Ashley Cathro
- Cathro in 2025

Personal information
- Full name: Ashley Madison Cathro
- Date of birth: January 19, 2000 (age 26)
- Place of birth: Victoria, British Columbia, Canada
- Height: 5 ft 7 in (1.70 m)
- Position: Defender

Team information
- Current team: AFC Toronto
- Number: 19

Youth career
- Prospect Lake SC
- 2015–2018: Whitecaps FC Girls Elite

College career
- Years: Team / Apps / (Gls)
- 2018–2023: Illinois Fighting Illini / 78 / (0)

Senior career*
- Years: Team / Apps / (Gls)
- 2018: TSS FC Rovers
- 2019: Vancouver Island FC
- 2021: San Antonio Athenians
- 2022: Racing Louisville FC B / 9 / (2)
- 2025–: AFC Toronto / 28 / (0)

International career^{‡}
- 2016-2017: Canada U17 / 7 / (0)
- 2019: Canada U18 / 1 / (0)
- 2018-2021: Canada U20 / 4 / (0)

= Ashley Cathro =

Canadian soccer player (born 2000)

Ashley Madison Cathro (born January 19, 2000) is a Canadian soccer player who plays for AFC Toronto in the Northern Super League.

==Early life==
Cathro began playing soccer at Prospect Lake SC, before later joining the Whitecaps FC Girls Elite and was named the 2016 BC Soccer Youth Player of the Year. In 2017, she played for Team British Columbia at the 2017 Canada Summer Games.

==College career==
In 2018, Cathro began attending the University of Illinois Urbana-Champaign, where she played for the women's soccer team. On August 16, 2018, she made her collegiate debut, starting against the North Carolina Tar Heels. At the end of her first season, she was named to the Big Ten Conference All-Freshman Team. She redshirted the 2019 season, extending her eligibility another season. She was a four-time Academic All-Big Ten selection (2019 to 2022) and a Big Ten Distinguished Scholar in 2019-20. Cathro holds the team's record for the most Big Ten starts with 48.

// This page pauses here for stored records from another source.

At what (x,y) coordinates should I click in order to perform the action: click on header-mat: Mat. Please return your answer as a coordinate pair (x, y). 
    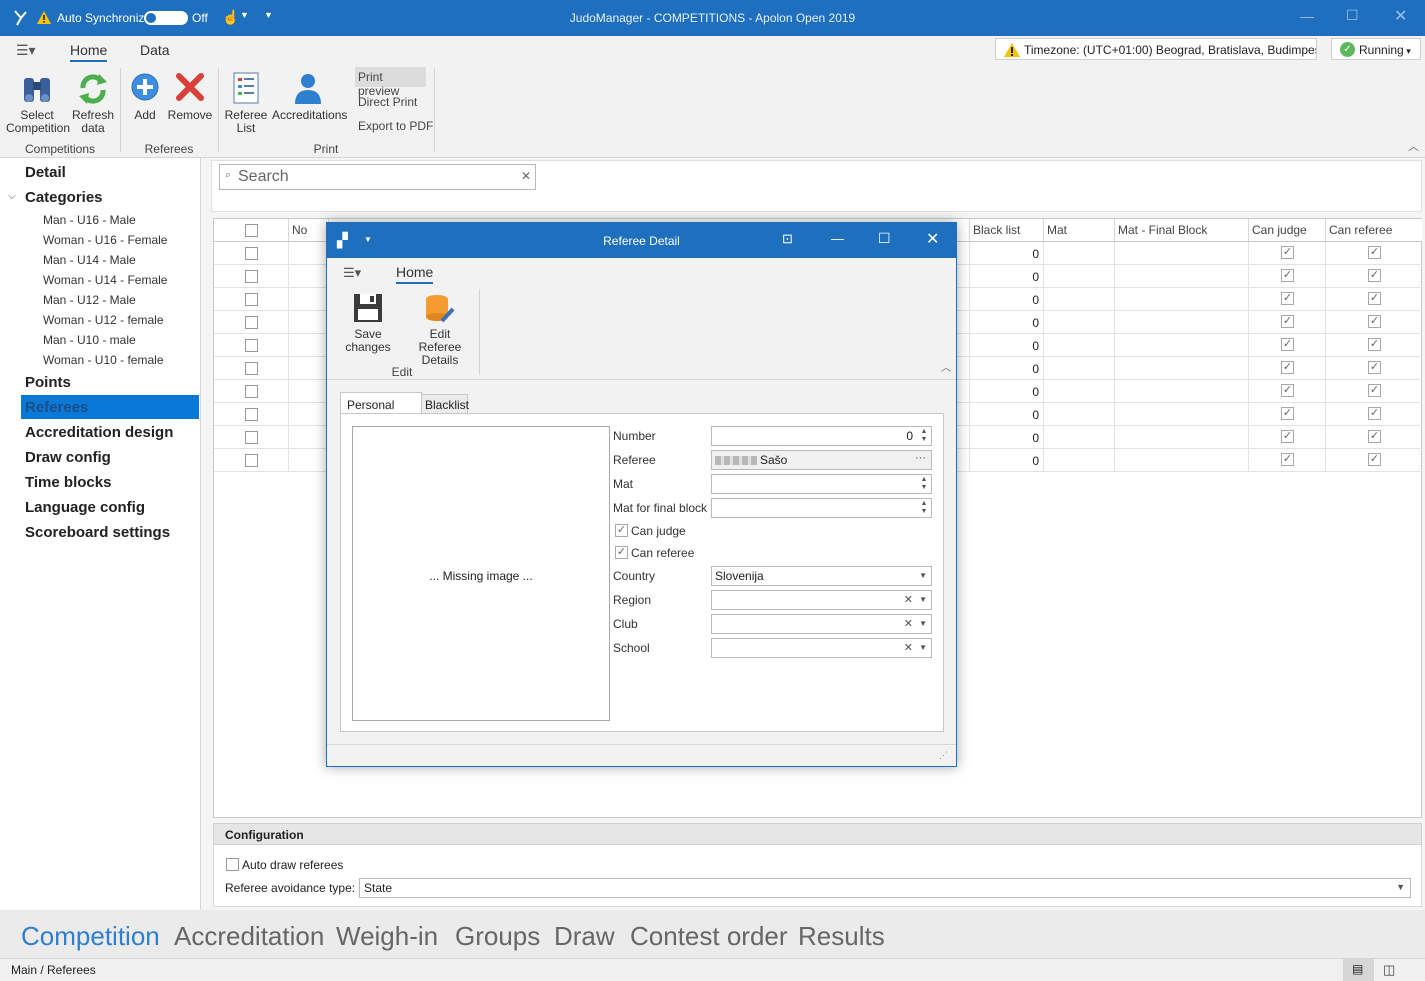
    Looking at the image, I should click on (1080, 230).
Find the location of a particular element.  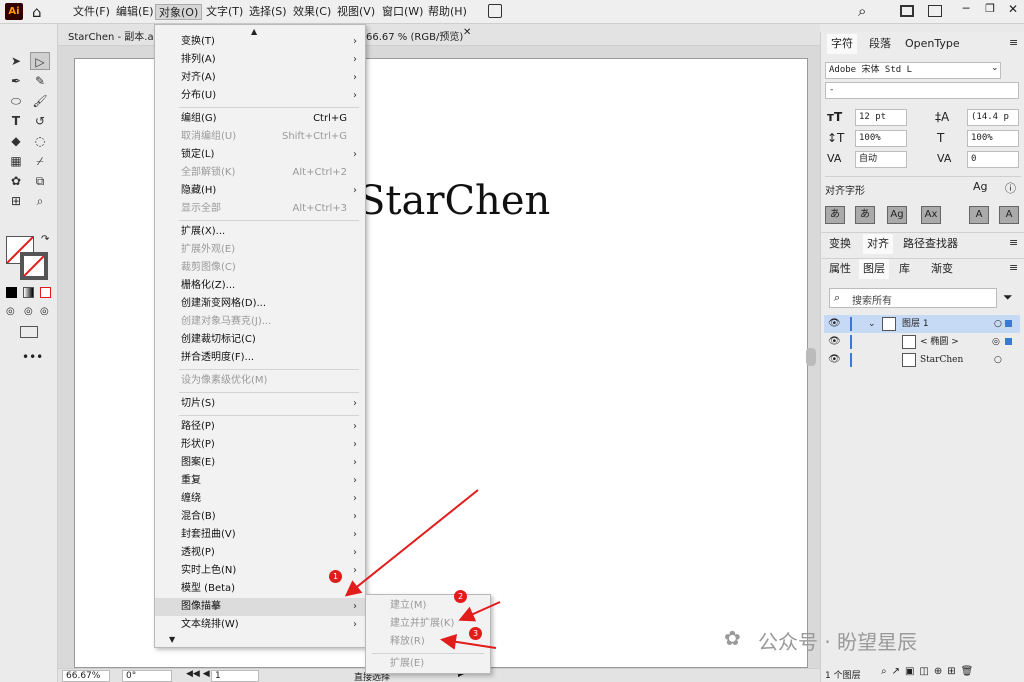

annotation-badge-1: 1 is located at coordinates (336, 576).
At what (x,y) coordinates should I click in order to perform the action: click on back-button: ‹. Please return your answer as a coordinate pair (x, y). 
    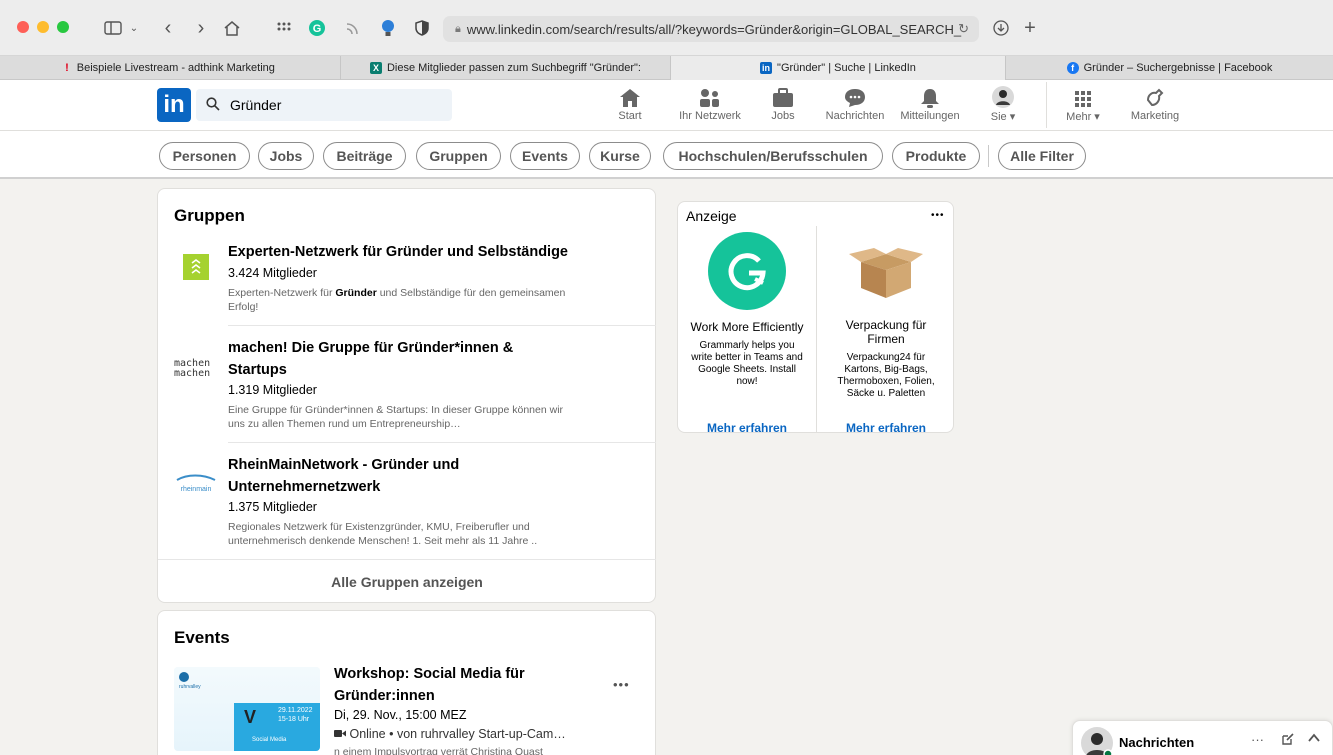
    Looking at the image, I should click on (168, 28).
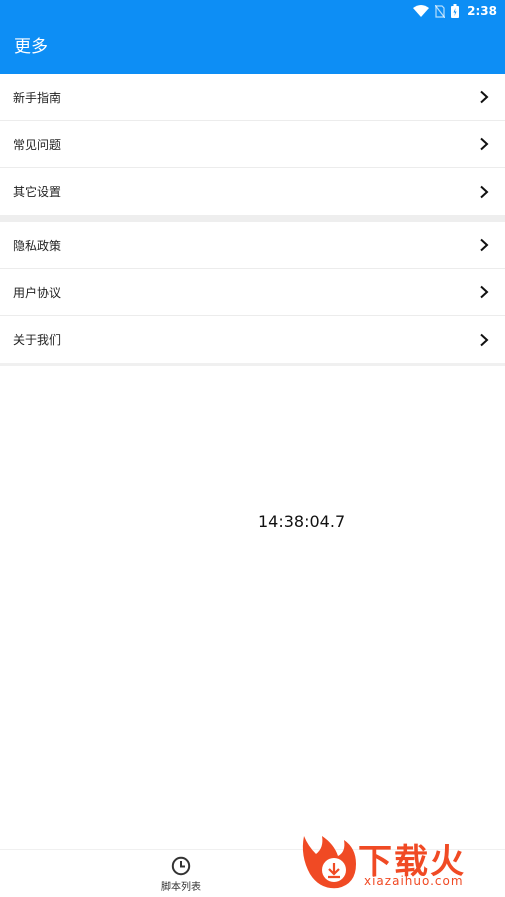 This screenshot has width=505, height=897. What do you see at coordinates (31, 47) in the screenshot?
I see `page-title: 更多` at bounding box center [31, 47].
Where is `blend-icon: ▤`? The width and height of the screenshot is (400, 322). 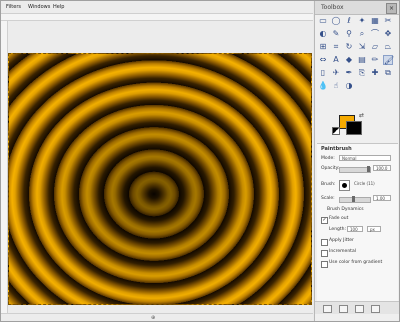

At Illinois, she earned a Bachelor of Science in kinesiology and a Masters in Public Health. Afterwards, she then began a PhD in Community Health. She is published on a peer-reviewed academic journal publication, titled Progress in physical activity research, policy, and surveillance in Canada: The global observatory for physical activity – GoPA!

==Club career==
In the summer during the college offseason, Cathro played with TSS FC Rovers in the Women's Premier Soccer League. In 2019, she joined Vancouver Island FC in the WPSL.

In 2021, she played for the San Antonio Athenians in the UWS.

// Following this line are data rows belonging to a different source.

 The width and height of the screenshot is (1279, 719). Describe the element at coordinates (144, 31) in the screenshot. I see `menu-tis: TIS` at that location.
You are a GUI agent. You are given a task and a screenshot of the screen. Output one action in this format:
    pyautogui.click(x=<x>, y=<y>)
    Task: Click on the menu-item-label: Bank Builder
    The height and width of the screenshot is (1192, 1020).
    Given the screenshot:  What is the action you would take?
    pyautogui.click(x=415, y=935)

In 2022, Cathro played with Racing Louisville FC B in the USL W League.

In January 2025, Cathro signed with Northern Super League club AFC Toronto. She made her debut on May 1, 2025, against Calgary Wild FC.

==International career==
Cathro represented the Canada U17 and Canada U20 including at the 2016 CONCACAF FIFA Women's U17 Championship in Grenada and the 2016 FIFA U-17 Women's World Cup in Jordan. The 2016 Four-Nation Youth Tournament in China PR.

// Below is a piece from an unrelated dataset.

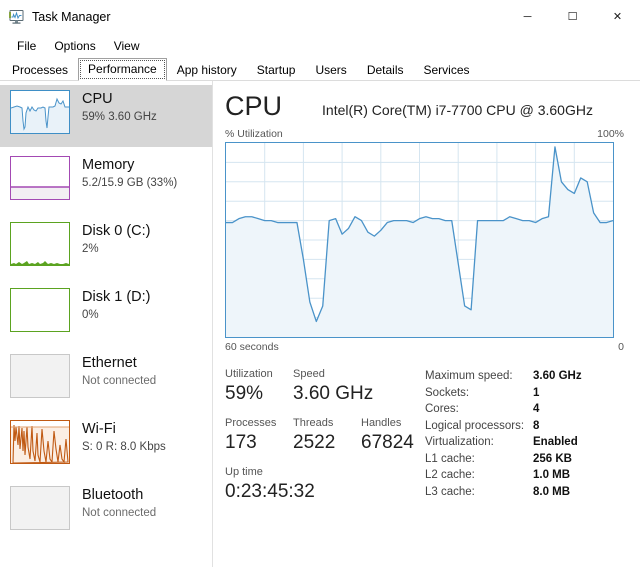 This screenshot has height=567, width=640. Describe the element at coordinates (241, 442) in the screenshot. I see `stat-processes-value: 173` at that location.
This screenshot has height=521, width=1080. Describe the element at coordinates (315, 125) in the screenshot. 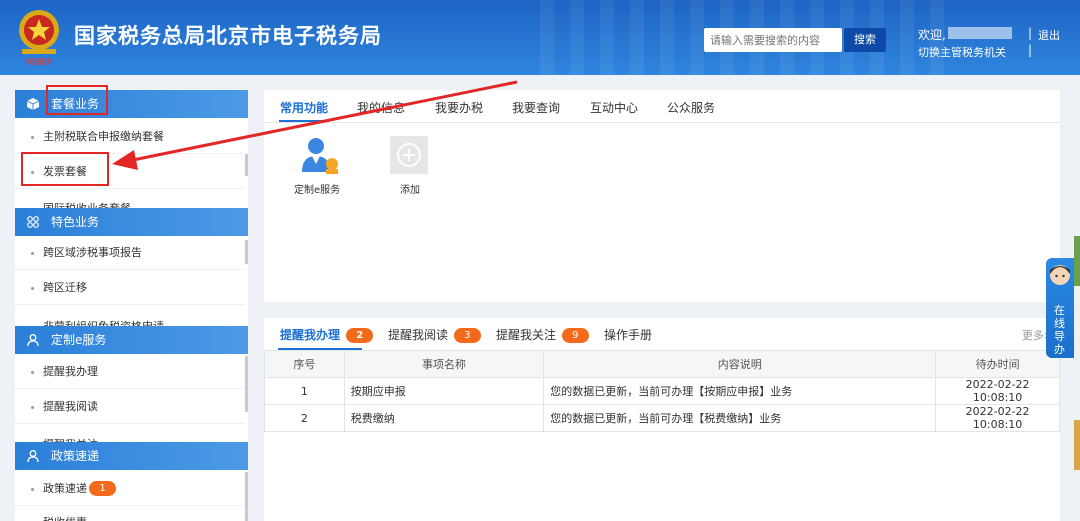

I see `annotation-arrow` at that location.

The 2017 U20 Three-Nations Tournament in Australia. The 2018 U20 CONCACAF Championship in Trinidad and Tobago. In 2019, she was selected for an international series at St. George's Park in Burton, England to face Northern Ireland and England.

In February 2017 and November 2021, she was called up to a pair of training camps and friendlies in Mexico with the Canada senior team, but did not make an appearance.